Glossary (continued)
We are unable to present reconciliations of forward-looking information for net debt ratio to gross debt ratio, because without unreasonable efforts, we are unable to forecast accurately certain adjusting items required to present a meaningful comparable GAAP forward-looking financial measure. These items include fair value asset (liability) of hedges related to finance debt and cash and cash equivalents, that are difficult to predict in advance in order to include in a GAAP estimate.
Net wind generation capacity is the sum of the rated capacities of the assets/turbines that have entered into commercial operation, including BP’s share of equity-accounted entities.
Non-operating items are charges and credits included in the financial statements that BP discloses separately because it considers such disclosures to be meaningful and relevant to investors. They are items that management considers not to be part of underlying business operations and are disclosed in order to enable investors better to understand and evaluate the group’s reported financial performance. Non-operating items within equity-accounted earnings are reported net of incremental income tax reported by the equity-accounted entity. An analysis of non-operating items by region is shown on pages 9, 11 and 13, and by segment and type is shown on page 34.
Operating cash flow is net cash provided by (used in) operating activities as stated in the condensed group cash flow statement. When used in the context of a segment rather than the group, the terms refer to the segment’s share thereof.
Operating cash flow excluding Gulf of Mexico oil spill payments is a non-GAAP measure. It is calculated by excluding post-tax operating cash flows relating to the Gulf of Mexico oil spill as reported in Note 2 from net cash provided by operating activities as reported in the condensed group cash flow statement. BP believes net cash provided by operating activities excluding amounts related to the Gulf of Mexico oil spill is a useful measure as it allows for more meaningful comparisons between reporting periods. The nearest equivalent measure on an IFRS basis is net cash provided by operating activities.
Organic capital expenditure is a subset of capital expenditure and is a non-GAAP measure. Organic capital expenditure comprises capital expenditure less inorganic capital expenditure. BP believes that this measure provides useful information as it allows investors to understand how BP’s management invests funds in developing and maintaining the group’s assets. An analysis of organic capital expenditure by segment and region, and a reconciliation to GAAP information is provided on page 33.
We are unable to present reconciliations of forward-looking information for organic capital expenditure to total cash capital expenditure, because without unreasonable efforts, we are unable to forecast accurately the adjusting item, inorganic capital expenditure, that is difficult to predict in advance in order to derive the nearest GAAP estimate.

* EXCERPTED DATA *
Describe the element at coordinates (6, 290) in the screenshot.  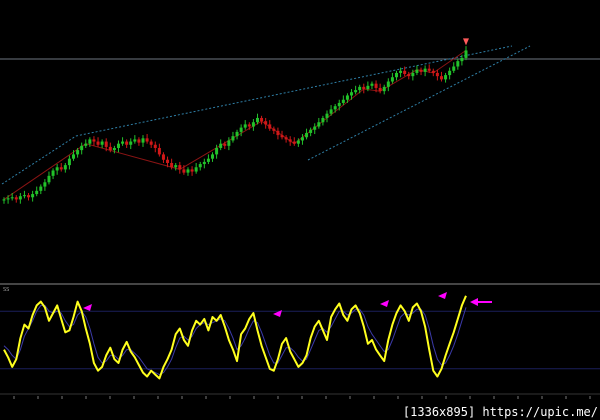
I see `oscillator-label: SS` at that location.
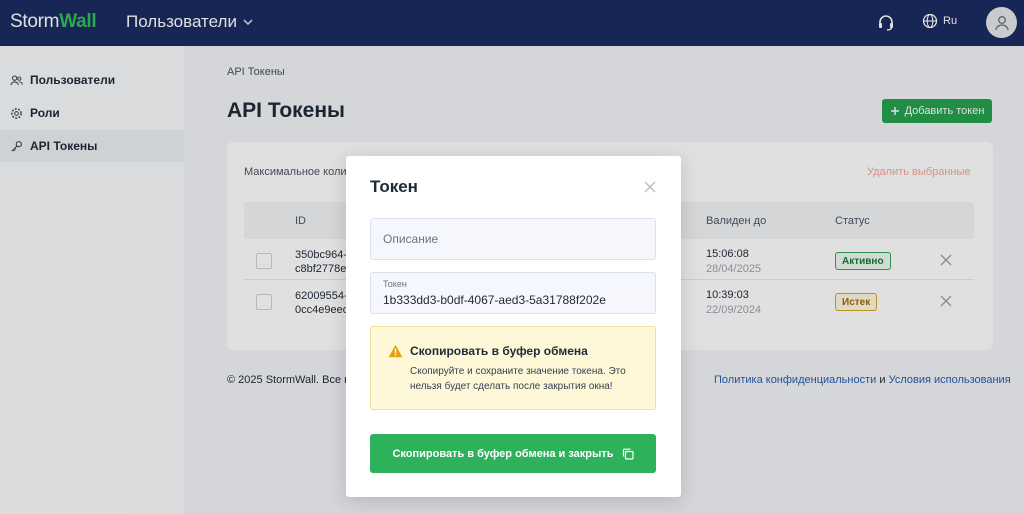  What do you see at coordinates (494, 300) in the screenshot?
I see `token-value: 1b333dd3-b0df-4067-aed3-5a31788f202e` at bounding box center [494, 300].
==
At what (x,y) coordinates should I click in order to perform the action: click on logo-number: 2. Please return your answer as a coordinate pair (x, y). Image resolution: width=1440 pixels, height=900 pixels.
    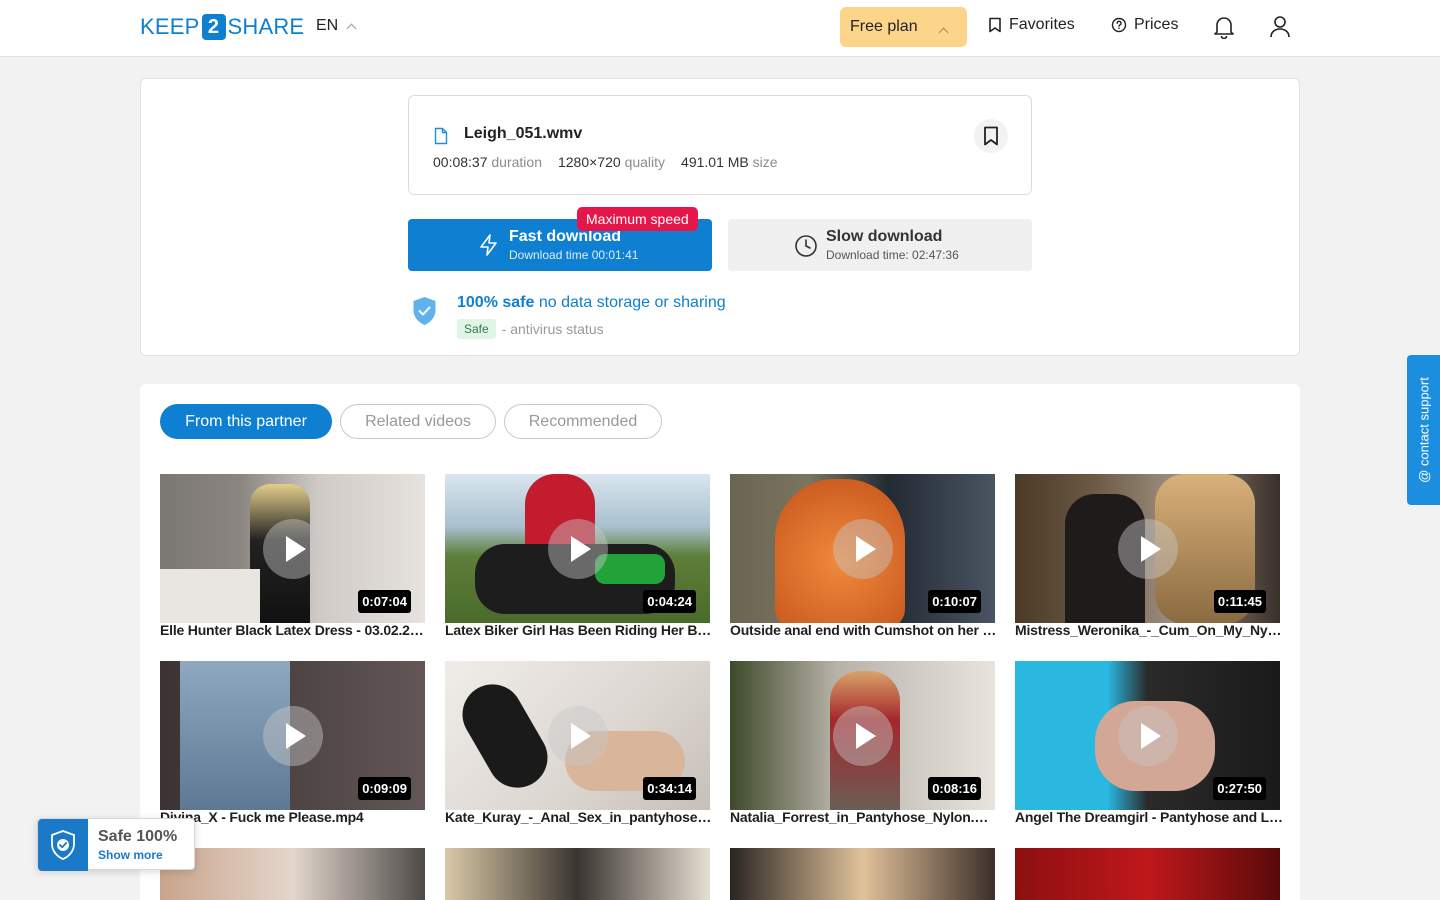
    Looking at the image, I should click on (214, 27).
...
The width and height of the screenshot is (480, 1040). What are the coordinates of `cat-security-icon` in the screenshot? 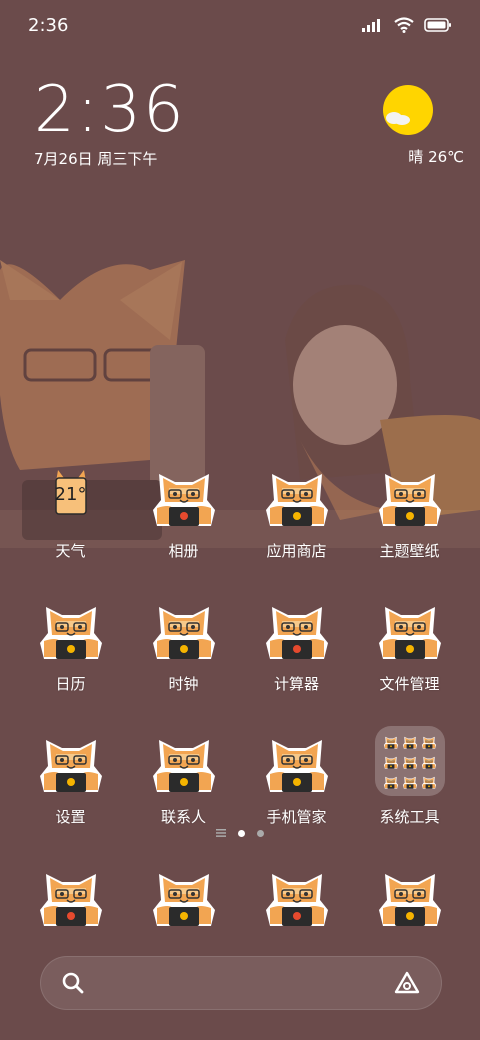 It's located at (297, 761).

* ABOUT THIS TASK *
Say whether each statement agrees with the glossary, answering yes or no and quoting the deciding words exactly. (a) Net wind generation capacity counts BP's share of equity-accounted entities. (b) The nearest IFRS equivalent of operating cash flow excluding Gulf of Mexico oil spill payments is organic capital expenditure. (c) The analysis of non-operating items by segment and type appears on page 33. This material has no connection to the glossary.

* SOLUTION TO THIS TASK *
(a) Yes: "including BP’s share of equity-accounted entities."
(b) No: "The nearest equivalent measure on an IFRS basis is net cash provided by operating activities."
(c) No: "by segment and type is shown on page 34."